Anna l’espionne retournée dans le froid « Au service de Poutine »

Les temps changent en Russie ! On n’envoie plus des espions qui ont fait échouer leur mission en Sibérie. Anna Kuschchenko pourra vous le dire.
Anna Kuschchenko en couverture de magazine

« L’agent 90-60-90 » comme on l’appelle en Russie reprenant les chiffres de ses mensurations. Sacré Poutine !

Aujourd’hui on la voit partout sur les couvertures des magazines russes en porte-jarretelles et soutien-gorge, le flingue à la main, parodiant les James Bond Girls. Elle est devenue la coqueluche de la presse en égérie du FSB, l’héritier du KGB. Poutine a le sens de la communication.

Tout a commencé pour Anna sous l’Union Soviétique. Son père, officier du KGB, l’impressionnait beaucoup avec ses gardes du corps et ses voitures à vitres fumées. Pendant ses études, suivant les traces de son paternel, elle a reçu une formation à la centrale du renseignement soviétique.

Puis, à 19 ans, elle est partie à Londres pour améliorer sa pratique de l’anglais. Appliquant avec brio les méthodes des agents de l’Est, elle a harponné un étudiant britannique, Alex Chapman, pour convoler avec lui. Dans la meilleure des traditions, elle divorçait six mois plus tard… mais gardait la nationalité britannique et le nom, Anna Chapman.

Grâce à cette couverture et à sa jolie frimousse, la rouquine incendiaire commença sa carrière d’espionne Outre-Manche. Puis, à la fin de l’année 2009, à l’âge de 27 ans, elle était envoyée à New York pour rejoindre une équipe d’espions russes chargés d’approcher les hautes sphères des États-Unis afin de soutirer des renseignements.

Pour appâter les poissons, Anna fut nommée à la tête d’une agence immobilière haut de gamme. Là, elle fit d’abord des miracles. Un ancien officier des Marines spécialisé dans les communications cryptées est tombé dans ses bras.

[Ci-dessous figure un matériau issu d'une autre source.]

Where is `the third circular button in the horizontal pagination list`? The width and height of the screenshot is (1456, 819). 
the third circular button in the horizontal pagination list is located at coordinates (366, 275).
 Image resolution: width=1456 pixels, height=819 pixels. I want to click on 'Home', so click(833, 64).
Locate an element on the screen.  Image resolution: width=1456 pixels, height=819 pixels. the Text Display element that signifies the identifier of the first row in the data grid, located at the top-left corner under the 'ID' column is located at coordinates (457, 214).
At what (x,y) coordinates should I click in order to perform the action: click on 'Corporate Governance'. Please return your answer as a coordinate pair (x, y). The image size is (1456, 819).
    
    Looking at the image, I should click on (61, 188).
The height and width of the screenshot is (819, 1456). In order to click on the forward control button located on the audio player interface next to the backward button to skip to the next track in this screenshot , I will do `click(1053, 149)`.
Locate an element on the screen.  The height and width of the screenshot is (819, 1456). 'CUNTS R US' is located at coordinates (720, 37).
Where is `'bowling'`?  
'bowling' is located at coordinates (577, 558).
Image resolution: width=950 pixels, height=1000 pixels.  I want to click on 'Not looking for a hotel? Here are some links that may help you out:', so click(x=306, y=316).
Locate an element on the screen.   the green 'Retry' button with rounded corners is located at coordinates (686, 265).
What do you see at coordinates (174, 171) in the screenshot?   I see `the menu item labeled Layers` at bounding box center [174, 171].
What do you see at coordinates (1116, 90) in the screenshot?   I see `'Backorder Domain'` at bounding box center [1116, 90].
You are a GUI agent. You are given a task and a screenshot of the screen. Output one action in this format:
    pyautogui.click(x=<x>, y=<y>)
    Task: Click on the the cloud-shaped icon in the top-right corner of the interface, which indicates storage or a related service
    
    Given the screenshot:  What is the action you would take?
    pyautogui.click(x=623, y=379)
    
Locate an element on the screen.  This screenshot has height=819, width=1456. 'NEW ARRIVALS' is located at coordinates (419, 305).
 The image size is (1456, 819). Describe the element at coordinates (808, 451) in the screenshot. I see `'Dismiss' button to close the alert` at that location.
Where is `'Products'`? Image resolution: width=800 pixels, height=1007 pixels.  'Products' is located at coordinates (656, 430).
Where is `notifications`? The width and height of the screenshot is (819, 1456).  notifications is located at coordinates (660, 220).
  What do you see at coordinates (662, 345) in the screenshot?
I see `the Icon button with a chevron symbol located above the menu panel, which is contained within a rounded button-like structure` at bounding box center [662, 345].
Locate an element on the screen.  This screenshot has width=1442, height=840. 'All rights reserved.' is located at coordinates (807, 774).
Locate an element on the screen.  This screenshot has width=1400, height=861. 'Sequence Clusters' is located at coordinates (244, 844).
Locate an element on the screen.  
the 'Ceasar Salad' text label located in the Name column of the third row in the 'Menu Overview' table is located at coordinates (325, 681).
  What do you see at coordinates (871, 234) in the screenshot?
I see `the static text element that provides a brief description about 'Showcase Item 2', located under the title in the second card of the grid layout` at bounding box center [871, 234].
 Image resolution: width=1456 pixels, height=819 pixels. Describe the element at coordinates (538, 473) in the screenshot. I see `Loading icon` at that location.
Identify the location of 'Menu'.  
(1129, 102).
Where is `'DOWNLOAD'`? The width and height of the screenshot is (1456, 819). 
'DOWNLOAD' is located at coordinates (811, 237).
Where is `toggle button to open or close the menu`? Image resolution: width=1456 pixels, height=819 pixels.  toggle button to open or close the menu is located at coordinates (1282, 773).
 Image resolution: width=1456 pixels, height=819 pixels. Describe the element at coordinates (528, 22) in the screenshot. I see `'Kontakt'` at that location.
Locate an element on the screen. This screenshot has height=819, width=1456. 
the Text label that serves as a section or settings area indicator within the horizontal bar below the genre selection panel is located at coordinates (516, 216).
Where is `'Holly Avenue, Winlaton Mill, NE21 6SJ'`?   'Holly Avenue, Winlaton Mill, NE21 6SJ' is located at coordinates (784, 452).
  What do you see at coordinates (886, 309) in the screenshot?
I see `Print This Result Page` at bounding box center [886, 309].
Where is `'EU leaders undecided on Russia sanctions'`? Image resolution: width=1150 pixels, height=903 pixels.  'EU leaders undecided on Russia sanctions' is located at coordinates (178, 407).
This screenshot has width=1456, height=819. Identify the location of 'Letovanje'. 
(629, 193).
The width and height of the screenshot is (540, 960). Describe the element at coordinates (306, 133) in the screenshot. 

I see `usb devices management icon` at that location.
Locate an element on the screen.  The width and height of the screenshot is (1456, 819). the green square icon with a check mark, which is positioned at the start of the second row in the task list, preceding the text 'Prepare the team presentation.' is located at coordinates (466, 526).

Puis c’était le tour d’un riche homme d’affaires au courant des investissements stratégiques du pays.

Du boulot de pro ! Une fois par semaine, elle se rendait dans un café Starbuck de Manhattan ou dans une librairie de Greenwich Village. Là, elle se mettait en liaison par Wifi avec un autre officier du FSB et lui envoyait son rapport sous forme sécurisée.

Les officiers du contre-espionnage américain ne sont pas complètement idiots. Ils finirent par deviner anguille sous roche. Prenant Anna en filature, ils remarquèrent ses visites hebdomadaires à la délégation russe des Nations Unies. Comprenant son jeu, ils montèrent un piège pour la démasquer.

Tout alors bascule ! La tactique employée est tellement grossière qu’Anna se laisse prendre. Dans un centre commercial, un homme lui tend un faux passeport américain et lui dit : « Remettez-le à vos contacts ! » Elle est filmée mais bien sûr ne le sait pas. Elle aurait dû refuser le document et prendre ses distances du provocateur. Naïvement, dirons-nous, elle empoche le passeport.

Tout le réseau tombe, mais quelque temps plus tard, les espions russes sont échangés contre des américains pris sur le sol russe. Vladimir Poutine en personne les reçoit chez lui. Il accroche si bien avec Anna qu’il l’emmène faire une petite excursion dans son sous-marin privé.

La carrière de la jeune femme est lancée. Elle pose en décolleté pour l’Agence spatiale russe. Ses tenues s’allègent de plus en plus sur les couvertures des magazines. Puis elle donne naissance à un bébé. Mais on ignore le nom du père. L’aventure n’est pas finie !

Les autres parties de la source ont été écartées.